### WHAT TO PRODUCE
A verbatim reproduction of every entry is the expected answer.

### INPUT MATERIAL
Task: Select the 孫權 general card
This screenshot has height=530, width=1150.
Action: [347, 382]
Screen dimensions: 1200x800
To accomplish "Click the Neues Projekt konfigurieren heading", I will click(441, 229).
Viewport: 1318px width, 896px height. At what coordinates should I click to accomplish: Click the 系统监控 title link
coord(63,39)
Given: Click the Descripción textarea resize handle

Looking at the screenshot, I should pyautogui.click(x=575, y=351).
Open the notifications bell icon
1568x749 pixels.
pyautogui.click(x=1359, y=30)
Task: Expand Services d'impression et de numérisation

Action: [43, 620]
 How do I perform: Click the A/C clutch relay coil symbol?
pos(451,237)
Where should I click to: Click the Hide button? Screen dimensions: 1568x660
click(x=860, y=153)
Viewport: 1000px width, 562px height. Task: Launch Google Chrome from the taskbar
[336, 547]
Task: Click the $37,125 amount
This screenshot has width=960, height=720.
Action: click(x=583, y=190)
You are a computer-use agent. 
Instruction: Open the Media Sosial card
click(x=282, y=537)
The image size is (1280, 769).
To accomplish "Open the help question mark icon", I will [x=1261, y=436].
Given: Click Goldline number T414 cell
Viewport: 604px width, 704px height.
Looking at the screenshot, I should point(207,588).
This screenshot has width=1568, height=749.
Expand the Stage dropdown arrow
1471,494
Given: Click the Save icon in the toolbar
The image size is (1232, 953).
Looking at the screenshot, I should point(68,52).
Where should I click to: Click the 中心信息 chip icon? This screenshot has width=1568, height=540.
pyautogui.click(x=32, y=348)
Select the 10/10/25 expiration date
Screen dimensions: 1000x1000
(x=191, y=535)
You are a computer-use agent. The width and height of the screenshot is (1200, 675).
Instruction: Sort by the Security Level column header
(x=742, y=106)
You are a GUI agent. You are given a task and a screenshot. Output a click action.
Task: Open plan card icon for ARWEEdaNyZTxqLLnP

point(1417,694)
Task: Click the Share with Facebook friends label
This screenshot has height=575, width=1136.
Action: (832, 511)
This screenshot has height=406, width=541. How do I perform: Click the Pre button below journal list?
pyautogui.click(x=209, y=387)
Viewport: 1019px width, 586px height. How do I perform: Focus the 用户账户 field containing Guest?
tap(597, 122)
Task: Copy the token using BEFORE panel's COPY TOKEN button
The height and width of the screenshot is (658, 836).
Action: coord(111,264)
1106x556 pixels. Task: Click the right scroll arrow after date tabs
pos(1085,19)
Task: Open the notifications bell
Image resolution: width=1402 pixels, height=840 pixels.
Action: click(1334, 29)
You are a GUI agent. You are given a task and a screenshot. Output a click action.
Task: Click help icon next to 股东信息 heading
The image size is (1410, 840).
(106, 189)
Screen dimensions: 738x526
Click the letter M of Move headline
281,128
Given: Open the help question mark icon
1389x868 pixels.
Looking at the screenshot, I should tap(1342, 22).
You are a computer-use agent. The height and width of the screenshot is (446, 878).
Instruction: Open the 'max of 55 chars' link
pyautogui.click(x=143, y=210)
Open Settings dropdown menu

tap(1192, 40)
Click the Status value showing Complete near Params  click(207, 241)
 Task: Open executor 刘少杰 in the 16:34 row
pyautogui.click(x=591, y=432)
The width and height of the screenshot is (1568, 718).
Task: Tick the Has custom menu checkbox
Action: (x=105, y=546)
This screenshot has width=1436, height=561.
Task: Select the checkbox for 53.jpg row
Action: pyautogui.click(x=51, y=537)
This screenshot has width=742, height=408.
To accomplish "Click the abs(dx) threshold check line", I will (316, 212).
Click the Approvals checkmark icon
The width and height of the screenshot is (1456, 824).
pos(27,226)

### SOLUTION TO THIS TASK
Task: Select the 孫權 general card
This screenshot has height=530, width=1150.
Action: [347, 382]
Screen dimensions: 1200x800
To accomplish "Click the Neues Projekt konfigurieren heading", I will click(441, 229).
Viewport: 1318px width, 896px height. At what coordinates should I click to accomplish: Click the 系统监控 title link
coord(63,39)
Given: Click the Descripción textarea resize handle

Looking at the screenshot, I should pyautogui.click(x=575, y=351).
Open the notifications bell icon
1568x749 pixels.
pyautogui.click(x=1359, y=30)
Task: Expand Services d'impression et de numérisation

Action: [43, 620]
 How do I perform: Click the A/C clutch relay coil symbol?
pos(451,237)
Where should I click to: Click the Hide button? Screen dimensions: 1568x660
click(x=860, y=153)
Viewport: 1000px width, 562px height. Task: Launch Google Chrome from the taskbar
[336, 547]
Task: Click the $37,125 amount
This screenshot has width=960, height=720.
Action: click(x=583, y=190)
You are a computer-use agent. 
Instruction: Open the Media Sosial card
click(x=282, y=537)
The image size is (1280, 769).
To accomplish "Open the help question mark icon", I will [x=1261, y=436].
Given: Click Goldline number T414 cell
Viewport: 604px width, 704px height.
Looking at the screenshot, I should point(207,588).
This screenshot has width=1568, height=749.
Expand the Stage dropdown arrow
1471,494
Given: Click the Save icon in the toolbar
The image size is (1232, 953).
Looking at the screenshot, I should point(68,52).
Where should I click to: Click the 中心信息 chip icon? This screenshot has width=1568, height=540.
pyautogui.click(x=32, y=348)
Select the 10/10/25 expiration date
Screen dimensions: 1000x1000
(x=191, y=535)
You are a computer-use agent. The width and height of the screenshot is (1200, 675).
Instruction: Sort by the Security Level column header
(x=742, y=106)
You are a GUI agent. You are given a task and a screenshot. Output a click action.
Task: Open plan card icon for ARWEEdaNyZTxqLLnP

point(1417,694)
Task: Click the Share with Facebook friends label
This screenshot has height=575, width=1136.
Action: (832, 511)
This screenshot has height=406, width=541. How do I perform: Click the Pre button below journal list?
pyautogui.click(x=209, y=387)
Viewport: 1019px width, 586px height. How do I perform: Focus the 用户账户 field containing Guest?
tap(597, 122)
Task: Copy the token using BEFORE panel's COPY TOKEN button
The height and width of the screenshot is (658, 836).
Action: coord(111,264)
1106x556 pixels. Task: Click the right scroll arrow after date tabs
pos(1085,19)
Task: Open the notifications bell
Image resolution: width=1402 pixels, height=840 pixels.
Action: click(1334, 29)
You are a GUI agent. You are given a task and a screenshot. Output a click action.
Task: Click help icon next to 股东信息 heading
The image size is (1410, 840).
(106, 189)
Screen dimensions: 738x526
Click the letter M of Move headline
281,128
Given: Open the help question mark icon
1389x868 pixels.
Looking at the screenshot, I should tap(1342, 22).
You are a computer-use agent. The height and width of the screenshot is (446, 878).
Instruction: Open the 'max of 55 chars' link
pyautogui.click(x=143, y=210)
Open Settings dropdown menu

tap(1192, 40)
Click the Status value showing Complete near Params  click(207, 241)
 Task: Open executor 刘少杰 in the 16:34 row
pyautogui.click(x=591, y=432)
The width and height of the screenshot is (1568, 718).
Task: Tick the Has custom menu checkbox
Action: (x=105, y=546)
This screenshot has width=1436, height=561.
Task: Select the checkbox for 53.jpg row
Action: pyautogui.click(x=51, y=537)
This screenshot has width=742, height=408.
To accomplish "Click the abs(dx) threshold check line", I will (316, 212).
Click the Approvals checkmark icon
The width and height of the screenshot is (1456, 824).
pos(27,226)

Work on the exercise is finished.